Kelsi Vanada
Dear friends,
In today’s Gospel passage (John 4:31-38), the disciples are trying to attend to Jesus’s human needs.
They urge him to eat something, but he says, “I have food to eat that you do not know about.” The disciples wonder whether someone else has brought him something to eat, but Jesus explains that obeying God is food for him: “My food is to do the will of him who sent me and to complete his work.”
In our Wednesday Mosaic discussion at the end of February about Lenten fasts, a fellow parishioner shared that when she fasted for the first time, she took literally a friend’s advice to feed on God’s word, and would pull out her Bible whenever her stomach grumbled.

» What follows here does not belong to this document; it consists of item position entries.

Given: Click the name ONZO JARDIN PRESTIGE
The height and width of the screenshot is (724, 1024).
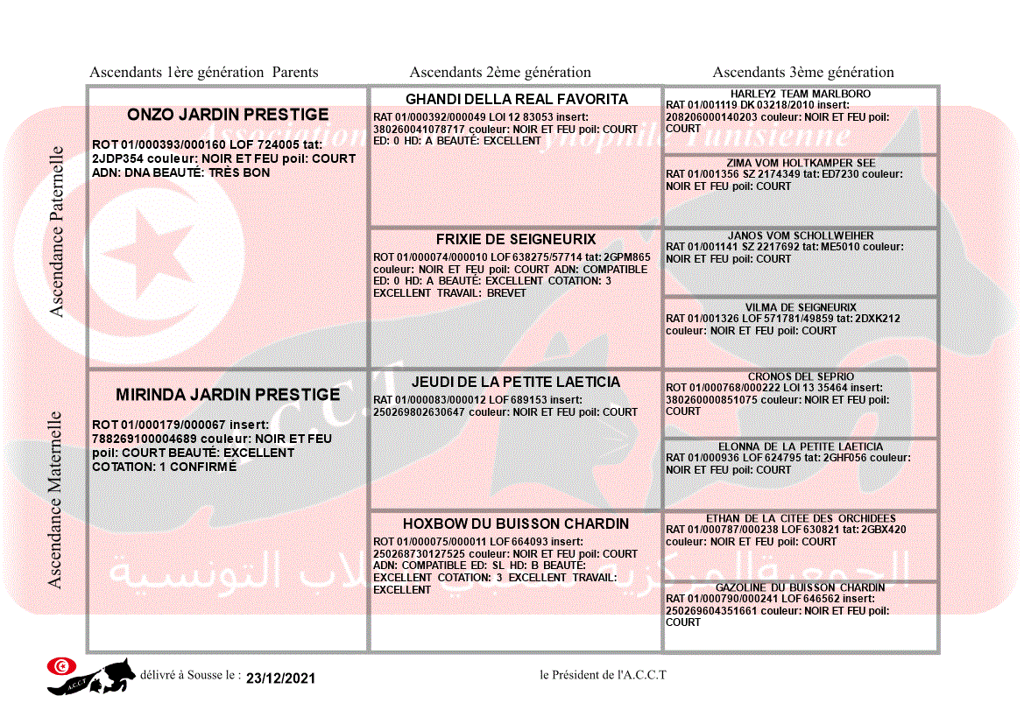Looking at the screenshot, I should pyautogui.click(x=228, y=115).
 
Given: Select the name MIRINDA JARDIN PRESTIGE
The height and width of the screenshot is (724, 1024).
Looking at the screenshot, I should pyautogui.click(x=228, y=395).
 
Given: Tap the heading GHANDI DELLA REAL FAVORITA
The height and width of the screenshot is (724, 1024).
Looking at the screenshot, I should pyautogui.click(x=517, y=99).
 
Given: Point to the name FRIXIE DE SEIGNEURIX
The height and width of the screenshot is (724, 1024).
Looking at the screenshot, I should pyautogui.click(x=516, y=239).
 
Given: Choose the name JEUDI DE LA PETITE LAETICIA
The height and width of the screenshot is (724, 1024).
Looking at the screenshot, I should pyautogui.click(x=516, y=382).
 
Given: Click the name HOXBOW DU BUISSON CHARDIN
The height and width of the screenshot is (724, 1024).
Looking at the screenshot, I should pyautogui.click(x=516, y=524).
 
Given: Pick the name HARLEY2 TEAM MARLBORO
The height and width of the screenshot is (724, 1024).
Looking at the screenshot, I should pyautogui.click(x=801, y=94).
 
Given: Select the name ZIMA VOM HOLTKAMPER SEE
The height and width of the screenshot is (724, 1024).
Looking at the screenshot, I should pyautogui.click(x=801, y=163).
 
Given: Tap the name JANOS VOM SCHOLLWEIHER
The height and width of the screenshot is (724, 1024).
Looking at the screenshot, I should pyautogui.click(x=801, y=235).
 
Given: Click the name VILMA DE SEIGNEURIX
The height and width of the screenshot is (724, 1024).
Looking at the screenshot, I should pyautogui.click(x=801, y=307).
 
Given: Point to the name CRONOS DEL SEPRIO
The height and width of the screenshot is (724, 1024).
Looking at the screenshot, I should pyautogui.click(x=801, y=376).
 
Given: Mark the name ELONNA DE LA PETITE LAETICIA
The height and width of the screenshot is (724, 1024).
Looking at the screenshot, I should pyautogui.click(x=801, y=446).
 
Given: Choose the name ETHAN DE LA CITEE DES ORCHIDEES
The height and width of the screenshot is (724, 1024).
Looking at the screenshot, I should pyautogui.click(x=801, y=518).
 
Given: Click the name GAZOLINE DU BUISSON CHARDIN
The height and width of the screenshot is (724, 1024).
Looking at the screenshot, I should pyautogui.click(x=801, y=587).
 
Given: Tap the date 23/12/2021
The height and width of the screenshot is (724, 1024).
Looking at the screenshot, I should pyautogui.click(x=280, y=678).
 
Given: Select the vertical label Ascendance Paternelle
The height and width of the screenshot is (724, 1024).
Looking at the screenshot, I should pyautogui.click(x=57, y=232).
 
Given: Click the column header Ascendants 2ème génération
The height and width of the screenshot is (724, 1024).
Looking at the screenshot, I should pyautogui.click(x=500, y=73).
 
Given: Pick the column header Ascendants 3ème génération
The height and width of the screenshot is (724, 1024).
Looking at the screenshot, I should pyautogui.click(x=803, y=73).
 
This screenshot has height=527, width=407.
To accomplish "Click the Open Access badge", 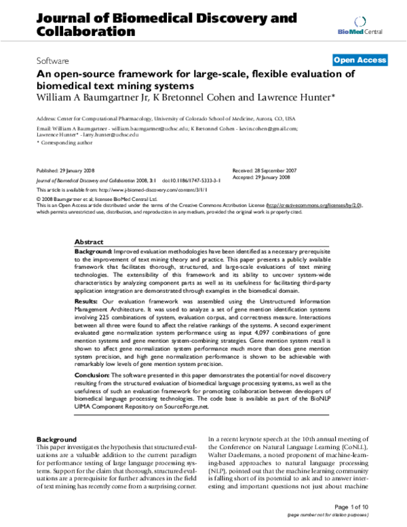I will coord(360,60).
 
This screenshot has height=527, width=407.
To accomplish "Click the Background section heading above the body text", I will coord(56,439).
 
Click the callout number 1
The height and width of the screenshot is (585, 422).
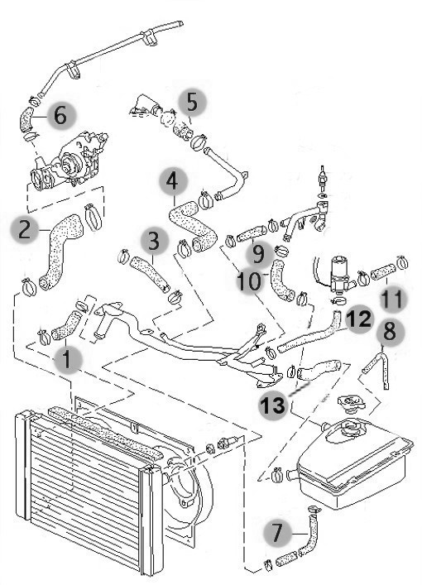67,360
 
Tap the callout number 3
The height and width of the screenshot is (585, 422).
154,242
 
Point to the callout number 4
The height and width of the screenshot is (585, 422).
172,182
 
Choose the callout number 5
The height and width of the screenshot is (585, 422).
192,102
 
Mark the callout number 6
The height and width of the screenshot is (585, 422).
60,115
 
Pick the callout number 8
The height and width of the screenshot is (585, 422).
389,331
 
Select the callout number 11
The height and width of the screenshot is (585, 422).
393,300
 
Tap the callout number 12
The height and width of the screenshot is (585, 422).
359,319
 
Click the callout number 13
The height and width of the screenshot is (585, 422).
274,405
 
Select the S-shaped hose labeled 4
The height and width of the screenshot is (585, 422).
194,226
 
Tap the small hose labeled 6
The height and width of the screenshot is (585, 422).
26,118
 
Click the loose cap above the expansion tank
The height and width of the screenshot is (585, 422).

Father Matthew shared that he fasts before celebrating the Eucharist on Sundays because he wants his first food of the day to be the divine meal we share.
I’m a poet, and I would say that poetry feeds me.
I think of the poet Brenda Hillman, who once said that she “gulps” as much poetry as she can each day, because she needs it. Or there’s the famous William Carlos Williams line: “It is difficult / to get the news from poems / Yet men die miserably every day / for lack / of what is found there.”
Sometimes poetry feels like a divine language, as Deacon Susan shared in a recent sermon—and “feeding” on it can help me encounter the Divine.
Taking part in the liturgy of Sunday mass with all of you feeds me, too. Lent is a good time to consider what feeds each of us, and whether we are getting enough spiritual sustenance.